2. <mark>**Recreate `sample_ids` in the same way you did in step 3 above.**</mark>
3. Subset your `sample_ids` array so that you are left **only** with the sample IDs where there are threshold crossings, <mark>**and assign this to `crossings`.** Remember that you can subset an array with a boolean expression.</mark>
4. Wrap this in a function called `find_crossings` that takes `recording` and `threshold` as inputs and returns a numpy array called `crossings`.

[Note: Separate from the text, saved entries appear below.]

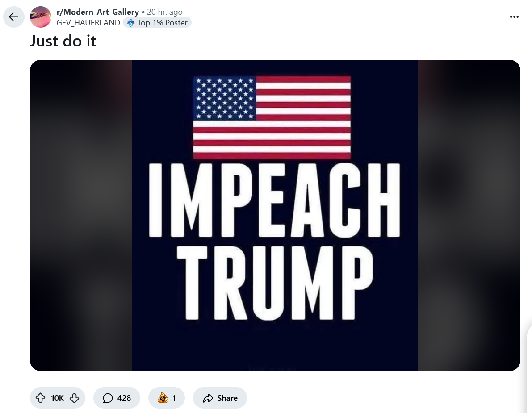Open the r/Modern_Art_Gallery community avatar
This screenshot has height=413, width=532.
click(x=41, y=17)
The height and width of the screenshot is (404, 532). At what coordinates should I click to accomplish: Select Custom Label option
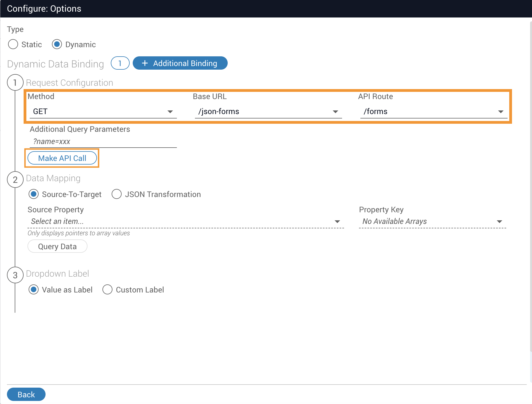(x=107, y=290)
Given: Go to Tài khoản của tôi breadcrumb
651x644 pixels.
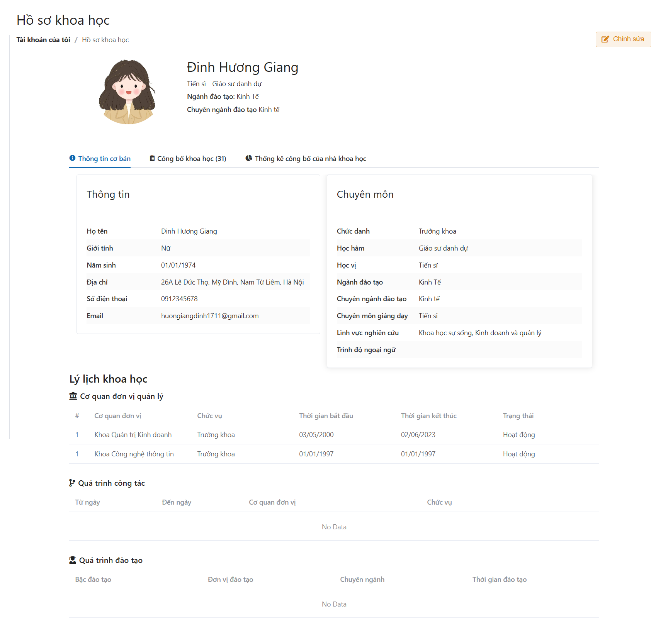Looking at the screenshot, I should 43,40.
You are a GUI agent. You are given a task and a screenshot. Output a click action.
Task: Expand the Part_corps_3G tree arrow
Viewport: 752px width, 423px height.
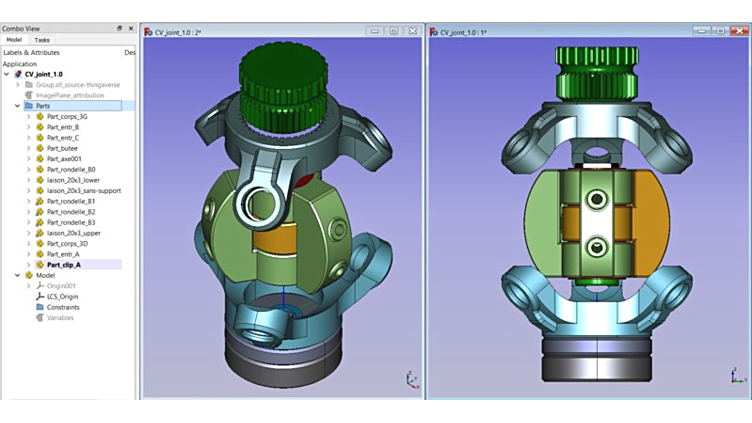coord(29,117)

<mark>**Here is what your resulting function will look like:**</mark>
```
    def find_crossings(recording,threshold):
            threshold_bool = ... # Step 1
            sample_ids = ...     # Step 2
            crossings = ...      # Step 3
    
            return crossings
```


In [None]:
# YOUR CODE HERE
raise NotImplementedError()

In [None]:
# Tests for Step 5, worth 2 points
assert inspect.isfunction(find_crossings)

In [None]:
# Hidden tests for Step 5, worth 2 points

### Step 6. Add your functions to our `spike` module.
In the same folder as this assignment, you'll see there's a folder called `spike_module`.

Within this folder, there is a file called `spikes.py`. If you open that file, you'll notice that it contains several function definitions. Add the two functions you created above (`find_crossings`,`interpolate_outliers`) at the end of this file by copying and pasting them into spikes.py and saving it.

*Then*, import this new custom module by typing `from spike_module import spikes` below. 

#### Tips
* **If you make changes to the module, you need to re-import it.**
* If you still do not pass the `assert` below after saving changes to `spikes.py`, restart the kernel.

In [None]:
# YOUR CODE HERE
raise NotImplementedError()

In [None]:
## Tests for Step 6, worth 4 points
assert inspect.isfunction(spikes.interpolate_outliers)
assert inspect.isfunction(spikes.find_crossings)

### Step 7.  Use your new module to plot spikes!

In the box below:
1. First use your `find_crossings` function to identify all threshold crossings **in your clean recording with a -30 threshold** and assign this to `crossings`.
2. Use the `align_to_minimum` function in the `spikes` module to identify the spikes. Use 0.002 as the search range. Return this as `spks`. **Hint**: To use functions from the spike module, you need to call them with `spikes.<function name>`. For example, `spikes.align_to_minimum`.
3. Use the `extract_waveforms` function to return `waveforms`. Note that `extract_waveforms` takes three arguments: `recording_clean, sampling_freq, spks`.
4. Use `plot_waveforms` to plot. Check the function definition to see which arguments it needs.

<mark>**Hint**: Take a look at `spikes.py` for documentation on what arguments each function
takes.</mark>

In [None]:
# YOUR CODE HERE
raise NotImplementedError()

In [None]:
# Tests for Step 7, worth 2 points.
assert isinstance(crossings,np.ndarray)



In [None]:
# Hidden Tests for Step 7, worth 3 points.